▸ Provided text:
Page updated: August 4, 2020
Author: Curtis Mobley
View PDF

# Thematic Mapping

Thematic mapping refers to the determination and display of a particular type of information (the theme). In terrestrial and oceanic remote sensing, a common theme is the type of surface material. On land, a thematic map might display the land areas covered by forest, grassland, water, crops, bare soil, pavement, etc. In shallow waters, the thematic map might distinguish bottom areas covered by mud, sand, rock, sea grass, coral, etc. Much work has been done recently on mapping bathymetry, bottom type, and water IOPs as extracted from hyperspectral imagery. This page compares the supervised classiﬁcation technique used for terrestrial thematic mapping with spectrum matching techniques (e.g., Mobley et al. (2005); Dekker et al. (2011)) for shallow-water mapping of bottom type.

The simultaneous retrieval of bathymetry, bottom classiﬁcation, and water IOPs is a much more diﬃcult task than traditional thematic mapping to determine land surface type, as used in terrestrial remote sensing. In terrestrial thematic mapping, only the type of land surface must be deduced from an atmosphericly corrected image spectrum; there are no confounding inﬂuences by water IOPs and depth. We will see that terrestrial techniques for supervised classiﬁcation are not well suited to the oceanic problem because of the additional complications of bottom depth and water optical properties, neither of which are present in terrestrial remote sensing.

▸ Records shown:
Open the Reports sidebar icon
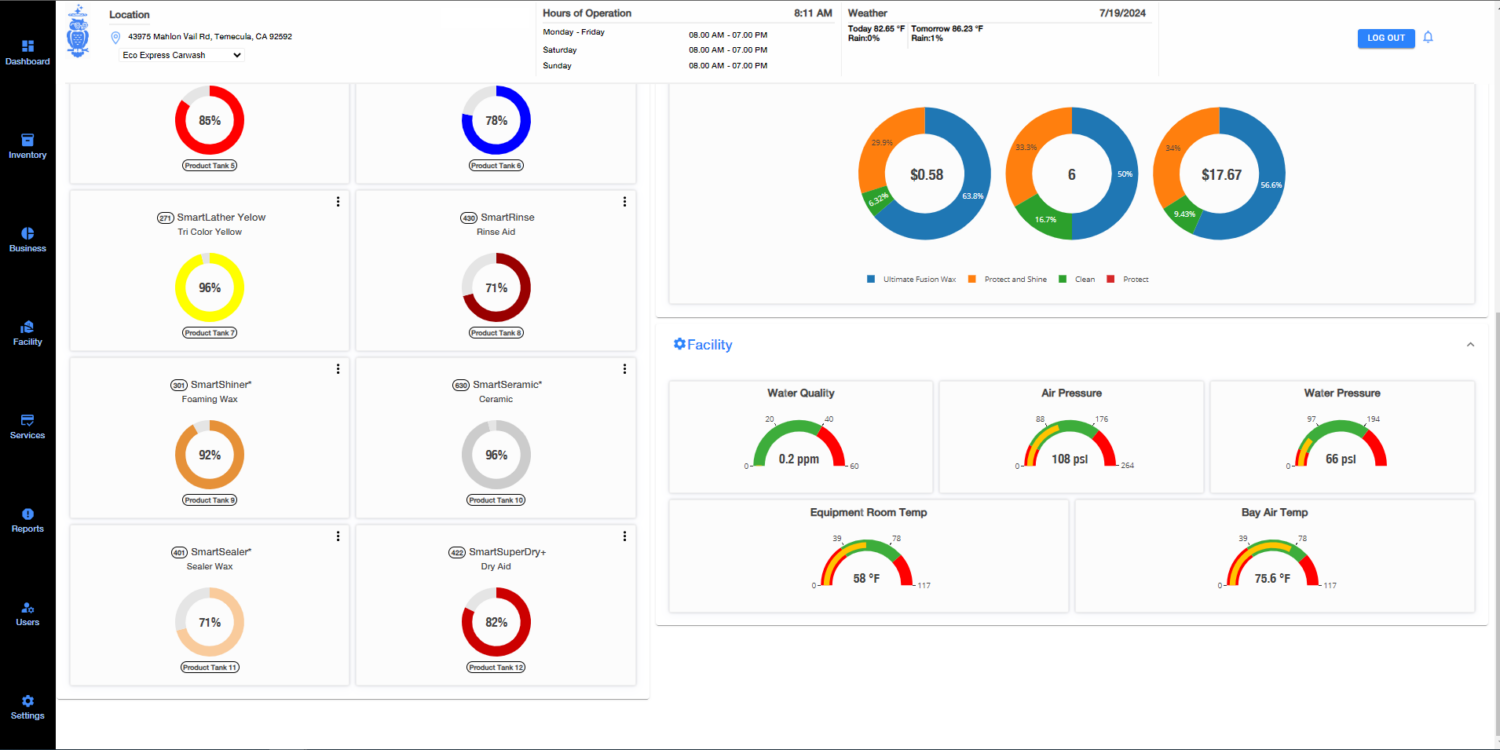The width and height of the screenshot is (1500, 750). [27, 514]
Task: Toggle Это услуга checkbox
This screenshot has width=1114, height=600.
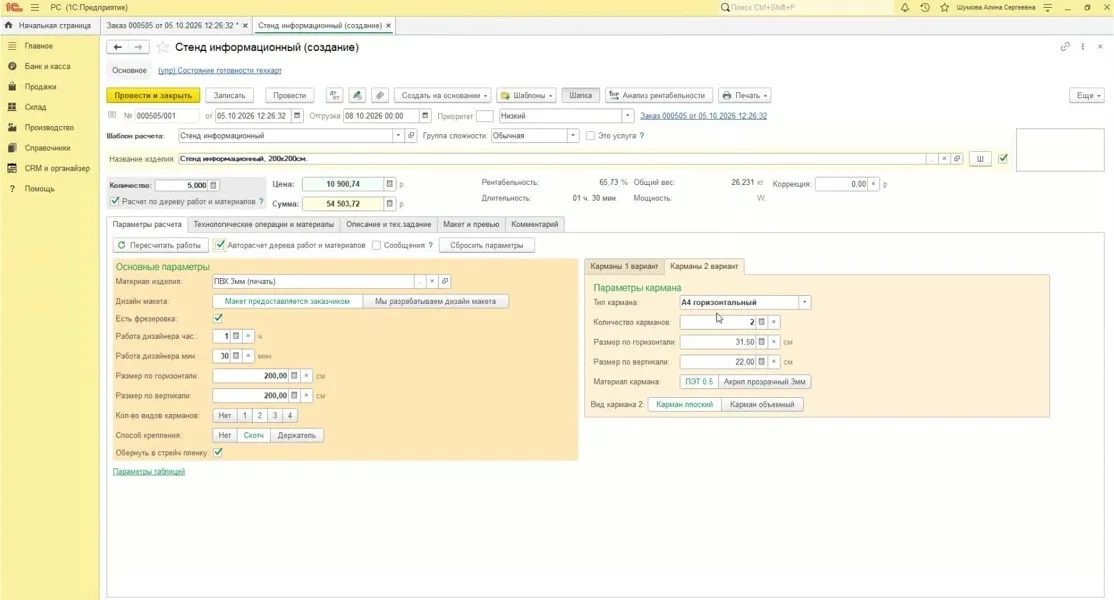Action: (590, 136)
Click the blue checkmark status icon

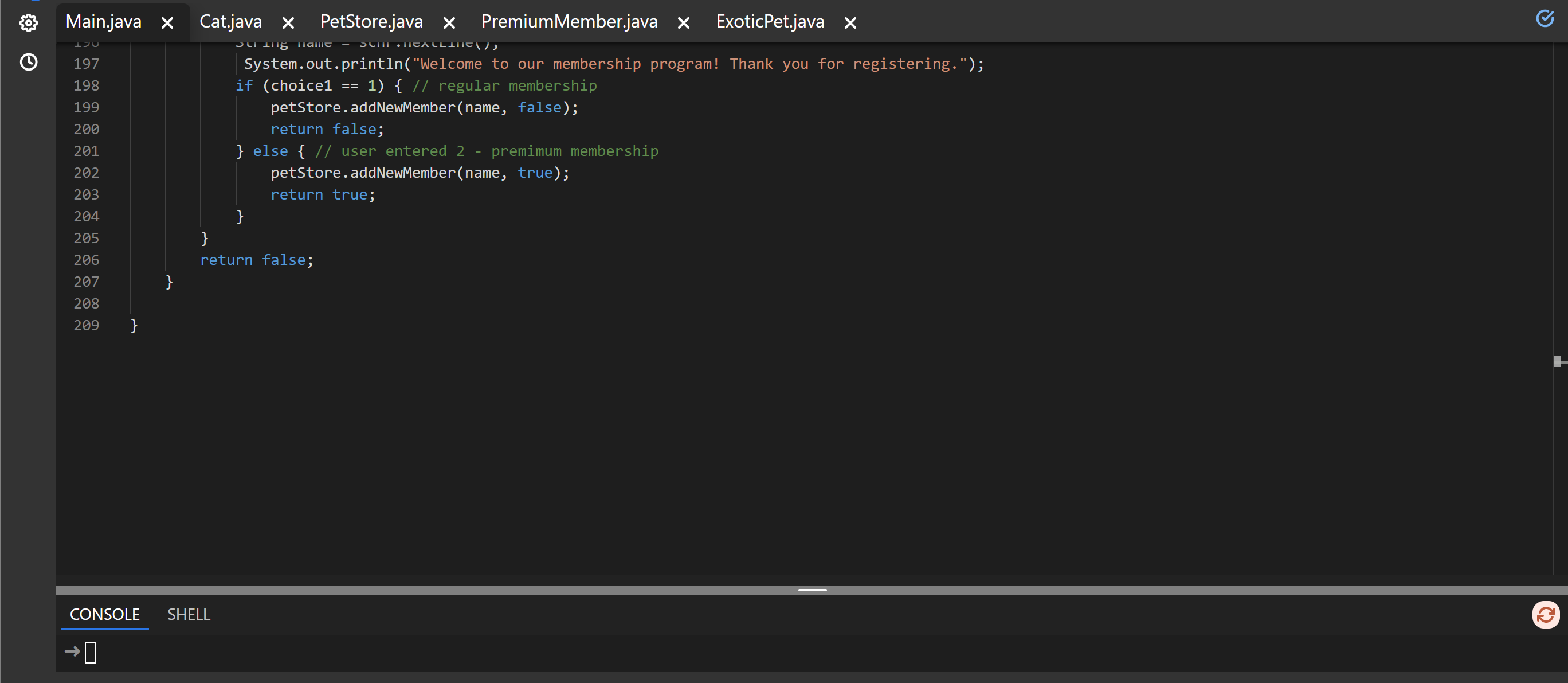pyautogui.click(x=1545, y=18)
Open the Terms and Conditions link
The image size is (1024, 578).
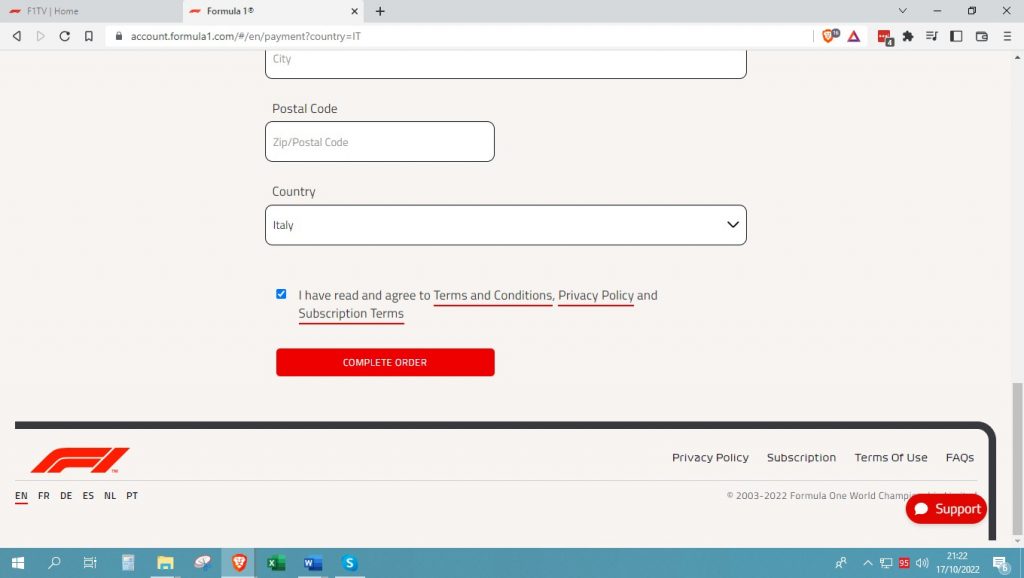click(492, 296)
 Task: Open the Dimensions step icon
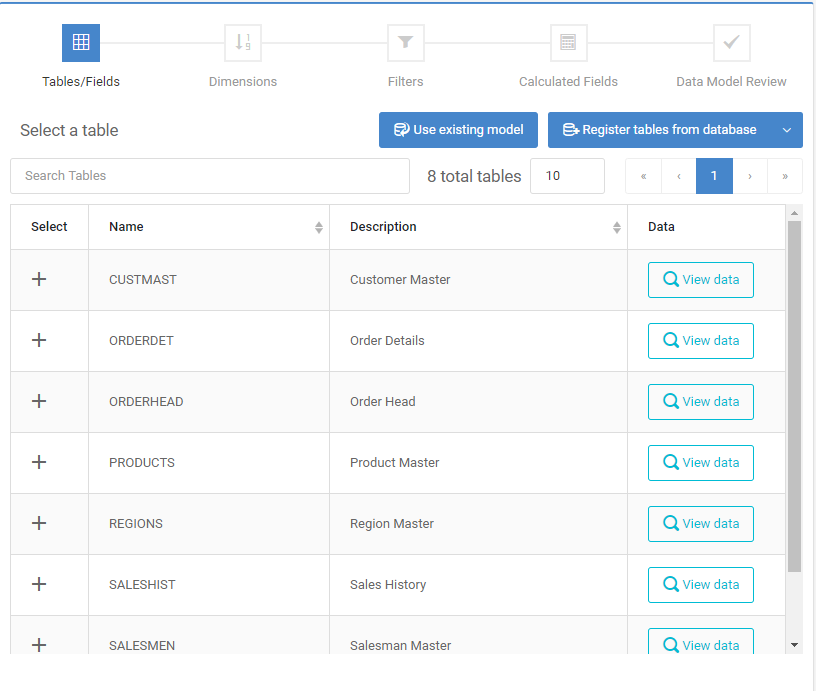point(243,43)
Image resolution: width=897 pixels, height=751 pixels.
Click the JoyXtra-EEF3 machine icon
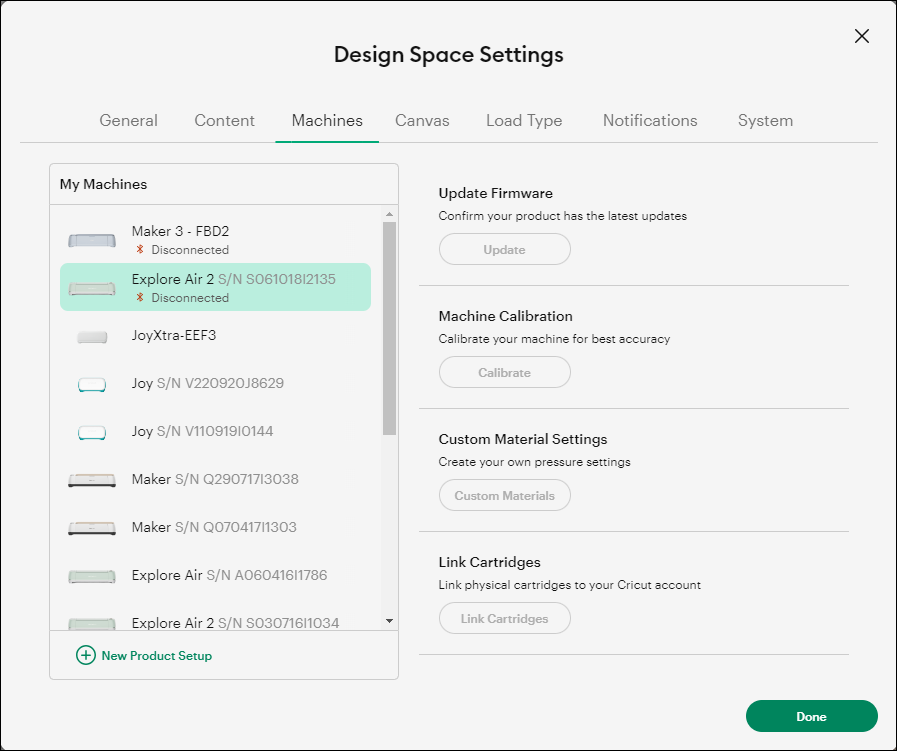(91, 335)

▸ The task: According to the thematic mapping page, what bottom coverings might a shallow-water thematic map distinguish?

▸ Output: Mud, sand, rock, sea grass, and coral.